**Collected data**
====
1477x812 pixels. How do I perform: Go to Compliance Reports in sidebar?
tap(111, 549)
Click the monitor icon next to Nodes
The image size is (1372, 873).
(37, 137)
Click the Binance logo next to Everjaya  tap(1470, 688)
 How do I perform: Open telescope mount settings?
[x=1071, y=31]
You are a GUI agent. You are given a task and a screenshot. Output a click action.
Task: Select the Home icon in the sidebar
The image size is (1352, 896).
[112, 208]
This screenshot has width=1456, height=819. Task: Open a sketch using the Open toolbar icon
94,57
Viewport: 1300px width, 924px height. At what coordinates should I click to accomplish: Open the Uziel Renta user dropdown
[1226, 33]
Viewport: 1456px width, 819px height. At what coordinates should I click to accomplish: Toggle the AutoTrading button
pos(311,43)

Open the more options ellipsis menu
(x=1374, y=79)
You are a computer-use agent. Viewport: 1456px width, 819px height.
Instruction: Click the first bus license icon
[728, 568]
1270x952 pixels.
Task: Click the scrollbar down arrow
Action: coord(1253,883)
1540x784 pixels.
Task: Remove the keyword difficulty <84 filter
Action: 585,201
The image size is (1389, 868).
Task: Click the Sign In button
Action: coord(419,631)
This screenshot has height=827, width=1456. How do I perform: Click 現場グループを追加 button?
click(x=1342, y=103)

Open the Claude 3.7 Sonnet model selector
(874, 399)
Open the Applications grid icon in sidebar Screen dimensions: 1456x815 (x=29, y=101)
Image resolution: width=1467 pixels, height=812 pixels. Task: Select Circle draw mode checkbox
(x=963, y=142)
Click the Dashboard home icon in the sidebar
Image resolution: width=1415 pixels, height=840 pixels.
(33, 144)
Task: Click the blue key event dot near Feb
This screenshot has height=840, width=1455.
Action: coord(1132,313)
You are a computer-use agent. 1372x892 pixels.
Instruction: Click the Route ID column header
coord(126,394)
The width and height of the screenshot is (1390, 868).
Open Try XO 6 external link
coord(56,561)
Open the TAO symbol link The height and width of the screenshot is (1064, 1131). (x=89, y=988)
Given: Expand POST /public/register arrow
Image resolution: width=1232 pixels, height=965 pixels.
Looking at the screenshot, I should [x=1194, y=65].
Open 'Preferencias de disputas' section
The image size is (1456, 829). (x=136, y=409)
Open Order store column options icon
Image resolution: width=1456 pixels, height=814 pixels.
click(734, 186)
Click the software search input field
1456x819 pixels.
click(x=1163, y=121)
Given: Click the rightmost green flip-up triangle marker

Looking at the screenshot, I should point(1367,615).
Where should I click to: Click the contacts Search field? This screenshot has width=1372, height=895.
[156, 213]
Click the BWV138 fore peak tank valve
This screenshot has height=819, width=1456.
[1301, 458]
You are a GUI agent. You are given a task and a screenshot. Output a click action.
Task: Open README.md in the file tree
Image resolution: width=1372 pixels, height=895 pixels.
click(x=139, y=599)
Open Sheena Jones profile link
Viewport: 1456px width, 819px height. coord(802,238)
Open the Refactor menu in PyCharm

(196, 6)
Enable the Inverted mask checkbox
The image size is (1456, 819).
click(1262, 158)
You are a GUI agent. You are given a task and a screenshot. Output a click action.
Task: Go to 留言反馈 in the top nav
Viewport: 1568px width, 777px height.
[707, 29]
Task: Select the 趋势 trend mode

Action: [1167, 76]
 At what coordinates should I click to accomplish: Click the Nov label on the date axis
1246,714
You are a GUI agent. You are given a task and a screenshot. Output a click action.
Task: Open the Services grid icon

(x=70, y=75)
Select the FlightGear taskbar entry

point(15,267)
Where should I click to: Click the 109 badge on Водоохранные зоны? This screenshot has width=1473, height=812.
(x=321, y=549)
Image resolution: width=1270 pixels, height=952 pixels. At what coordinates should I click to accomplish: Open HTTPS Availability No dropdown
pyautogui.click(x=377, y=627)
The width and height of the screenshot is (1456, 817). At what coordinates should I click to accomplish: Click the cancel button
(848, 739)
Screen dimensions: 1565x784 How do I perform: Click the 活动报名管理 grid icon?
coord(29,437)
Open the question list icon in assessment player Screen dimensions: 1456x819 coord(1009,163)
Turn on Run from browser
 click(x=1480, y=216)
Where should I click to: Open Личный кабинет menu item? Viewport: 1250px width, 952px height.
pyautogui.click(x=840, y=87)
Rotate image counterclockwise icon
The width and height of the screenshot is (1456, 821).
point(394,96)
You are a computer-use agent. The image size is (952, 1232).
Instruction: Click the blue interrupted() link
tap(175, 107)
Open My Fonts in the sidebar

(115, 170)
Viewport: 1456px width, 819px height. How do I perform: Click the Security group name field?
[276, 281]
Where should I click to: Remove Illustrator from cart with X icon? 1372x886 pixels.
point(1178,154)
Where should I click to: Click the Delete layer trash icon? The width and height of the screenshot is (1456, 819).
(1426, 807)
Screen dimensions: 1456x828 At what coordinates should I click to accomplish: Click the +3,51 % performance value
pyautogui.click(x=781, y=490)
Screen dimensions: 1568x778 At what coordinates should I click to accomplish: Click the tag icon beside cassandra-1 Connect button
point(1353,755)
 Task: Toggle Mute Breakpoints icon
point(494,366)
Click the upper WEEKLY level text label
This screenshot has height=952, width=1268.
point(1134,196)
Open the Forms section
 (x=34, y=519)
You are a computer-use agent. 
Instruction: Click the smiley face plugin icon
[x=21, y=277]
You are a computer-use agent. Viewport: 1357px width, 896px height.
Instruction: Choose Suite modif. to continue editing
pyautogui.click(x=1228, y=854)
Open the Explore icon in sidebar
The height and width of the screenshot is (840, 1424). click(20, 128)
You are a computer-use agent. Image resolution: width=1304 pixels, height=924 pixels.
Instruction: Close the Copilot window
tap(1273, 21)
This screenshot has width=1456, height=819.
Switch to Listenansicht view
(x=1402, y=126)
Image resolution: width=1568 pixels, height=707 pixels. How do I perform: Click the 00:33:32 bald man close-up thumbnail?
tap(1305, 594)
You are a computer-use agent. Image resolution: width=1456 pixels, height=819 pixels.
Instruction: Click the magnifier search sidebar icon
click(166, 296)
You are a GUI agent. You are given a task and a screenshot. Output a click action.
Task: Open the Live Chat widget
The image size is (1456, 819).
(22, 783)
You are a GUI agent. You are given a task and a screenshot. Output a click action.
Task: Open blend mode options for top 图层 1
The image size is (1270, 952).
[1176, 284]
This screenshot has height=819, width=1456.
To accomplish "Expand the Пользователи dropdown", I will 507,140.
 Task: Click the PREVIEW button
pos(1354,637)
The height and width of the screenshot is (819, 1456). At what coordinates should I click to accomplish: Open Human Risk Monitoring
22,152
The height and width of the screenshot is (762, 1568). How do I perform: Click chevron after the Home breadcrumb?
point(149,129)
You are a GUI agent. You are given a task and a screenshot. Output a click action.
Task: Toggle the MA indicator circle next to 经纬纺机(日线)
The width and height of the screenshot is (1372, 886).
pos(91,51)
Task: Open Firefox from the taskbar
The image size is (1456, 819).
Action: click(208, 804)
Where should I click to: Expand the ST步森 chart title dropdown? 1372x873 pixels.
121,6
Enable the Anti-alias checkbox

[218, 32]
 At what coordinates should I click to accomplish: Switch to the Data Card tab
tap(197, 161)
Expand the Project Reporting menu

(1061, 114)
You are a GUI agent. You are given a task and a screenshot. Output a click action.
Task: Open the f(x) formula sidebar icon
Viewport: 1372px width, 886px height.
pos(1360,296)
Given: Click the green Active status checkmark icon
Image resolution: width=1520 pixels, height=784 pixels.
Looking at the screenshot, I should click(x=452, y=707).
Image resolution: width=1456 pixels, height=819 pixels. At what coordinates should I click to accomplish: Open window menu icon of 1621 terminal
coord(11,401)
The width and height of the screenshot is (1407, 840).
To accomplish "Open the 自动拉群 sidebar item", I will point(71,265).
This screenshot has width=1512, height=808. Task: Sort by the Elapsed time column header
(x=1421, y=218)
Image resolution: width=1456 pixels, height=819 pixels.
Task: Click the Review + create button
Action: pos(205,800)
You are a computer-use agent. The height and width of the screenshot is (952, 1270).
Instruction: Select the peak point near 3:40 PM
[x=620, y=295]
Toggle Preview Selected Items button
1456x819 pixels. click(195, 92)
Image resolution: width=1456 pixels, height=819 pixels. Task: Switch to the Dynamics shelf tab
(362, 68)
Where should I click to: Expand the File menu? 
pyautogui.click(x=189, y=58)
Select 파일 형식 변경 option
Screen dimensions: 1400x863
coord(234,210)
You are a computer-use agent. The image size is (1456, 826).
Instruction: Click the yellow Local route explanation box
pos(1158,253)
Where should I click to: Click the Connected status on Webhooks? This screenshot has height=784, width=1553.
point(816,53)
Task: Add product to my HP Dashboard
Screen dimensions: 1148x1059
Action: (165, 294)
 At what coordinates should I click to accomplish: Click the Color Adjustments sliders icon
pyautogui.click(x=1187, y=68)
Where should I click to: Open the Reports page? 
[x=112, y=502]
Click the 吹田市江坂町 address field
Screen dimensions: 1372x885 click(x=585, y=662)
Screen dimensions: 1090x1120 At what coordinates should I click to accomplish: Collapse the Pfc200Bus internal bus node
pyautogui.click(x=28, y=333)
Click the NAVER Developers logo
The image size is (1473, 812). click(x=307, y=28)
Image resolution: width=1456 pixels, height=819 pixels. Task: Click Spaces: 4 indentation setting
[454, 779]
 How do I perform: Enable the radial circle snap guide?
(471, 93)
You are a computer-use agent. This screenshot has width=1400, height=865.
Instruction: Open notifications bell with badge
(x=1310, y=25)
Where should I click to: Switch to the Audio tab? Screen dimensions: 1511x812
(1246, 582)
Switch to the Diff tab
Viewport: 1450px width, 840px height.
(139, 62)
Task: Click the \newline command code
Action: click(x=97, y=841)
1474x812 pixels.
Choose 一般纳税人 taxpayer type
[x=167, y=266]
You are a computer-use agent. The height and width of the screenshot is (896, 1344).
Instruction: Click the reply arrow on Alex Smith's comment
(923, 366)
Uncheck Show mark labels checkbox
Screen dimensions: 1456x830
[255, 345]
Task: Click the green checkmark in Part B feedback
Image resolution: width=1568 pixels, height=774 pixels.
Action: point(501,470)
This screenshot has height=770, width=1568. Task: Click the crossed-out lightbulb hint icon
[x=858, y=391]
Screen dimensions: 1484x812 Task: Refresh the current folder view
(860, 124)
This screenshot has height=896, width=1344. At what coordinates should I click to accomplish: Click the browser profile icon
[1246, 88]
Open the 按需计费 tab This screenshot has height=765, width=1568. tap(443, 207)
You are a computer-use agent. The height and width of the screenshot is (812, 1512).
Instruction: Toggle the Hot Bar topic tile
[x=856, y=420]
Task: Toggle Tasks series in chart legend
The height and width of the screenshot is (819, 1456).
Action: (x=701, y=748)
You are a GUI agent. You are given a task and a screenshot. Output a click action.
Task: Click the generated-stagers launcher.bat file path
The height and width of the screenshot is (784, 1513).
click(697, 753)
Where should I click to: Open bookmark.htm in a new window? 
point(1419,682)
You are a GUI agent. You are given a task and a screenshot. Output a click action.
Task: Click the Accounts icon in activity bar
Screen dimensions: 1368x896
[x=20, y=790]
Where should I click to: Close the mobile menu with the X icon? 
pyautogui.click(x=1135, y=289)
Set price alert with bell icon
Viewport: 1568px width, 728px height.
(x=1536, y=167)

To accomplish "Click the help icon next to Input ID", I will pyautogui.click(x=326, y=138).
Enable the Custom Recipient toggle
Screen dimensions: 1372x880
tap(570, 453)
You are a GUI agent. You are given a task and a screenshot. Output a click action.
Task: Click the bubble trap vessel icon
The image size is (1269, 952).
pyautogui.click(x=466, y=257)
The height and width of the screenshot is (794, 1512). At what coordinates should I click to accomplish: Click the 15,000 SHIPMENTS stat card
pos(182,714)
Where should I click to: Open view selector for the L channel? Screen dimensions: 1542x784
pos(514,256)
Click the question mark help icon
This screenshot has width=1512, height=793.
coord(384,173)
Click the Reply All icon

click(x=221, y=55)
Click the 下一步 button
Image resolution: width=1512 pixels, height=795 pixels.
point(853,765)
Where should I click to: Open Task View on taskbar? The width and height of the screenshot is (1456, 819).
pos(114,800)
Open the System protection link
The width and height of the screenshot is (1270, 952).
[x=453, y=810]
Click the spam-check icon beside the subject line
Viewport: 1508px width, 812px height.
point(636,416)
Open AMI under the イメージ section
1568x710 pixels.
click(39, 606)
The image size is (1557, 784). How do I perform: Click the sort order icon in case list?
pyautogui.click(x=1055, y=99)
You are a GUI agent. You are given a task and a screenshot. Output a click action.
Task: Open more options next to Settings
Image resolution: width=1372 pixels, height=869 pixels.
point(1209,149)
====
**EXERCISE PROMPT**
From the start of the data to the line that holds "You are a computer-use agent. Viewport: 1456px", retype each line exactly, with both ends included.

**ANSWER TO THIS PROBLEM**
1477x812 pixels. How do I perform: Go to Compliance Reports in sidebar?
tap(111, 549)
Click the monitor icon next to Nodes
The image size is (1372, 873).
(37, 137)
Click the Binance logo next to Everjaya  tap(1470, 688)
 How do I perform: Open telescope mount settings?
[x=1071, y=31]
You are a GUI agent. You are given a task and a screenshot. Output a click action.
Task: Select the Home icon in the sidebar
The image size is (1352, 896).
[112, 208]
This screenshot has width=1456, height=819. Task: Open a sketch using the Open toolbar icon
94,57
Viewport: 1300px width, 924px height. At what coordinates should I click to accomplish: Open the Uziel Renta user dropdown
[1226, 33]
Viewport: 1456px width, 819px height. At what coordinates should I click to accomplish: Toggle the AutoTrading button
pos(311,43)

Open the more options ellipsis menu
(x=1374, y=79)
You are a computer-use agent. Viewport: 1456px width, 819px height.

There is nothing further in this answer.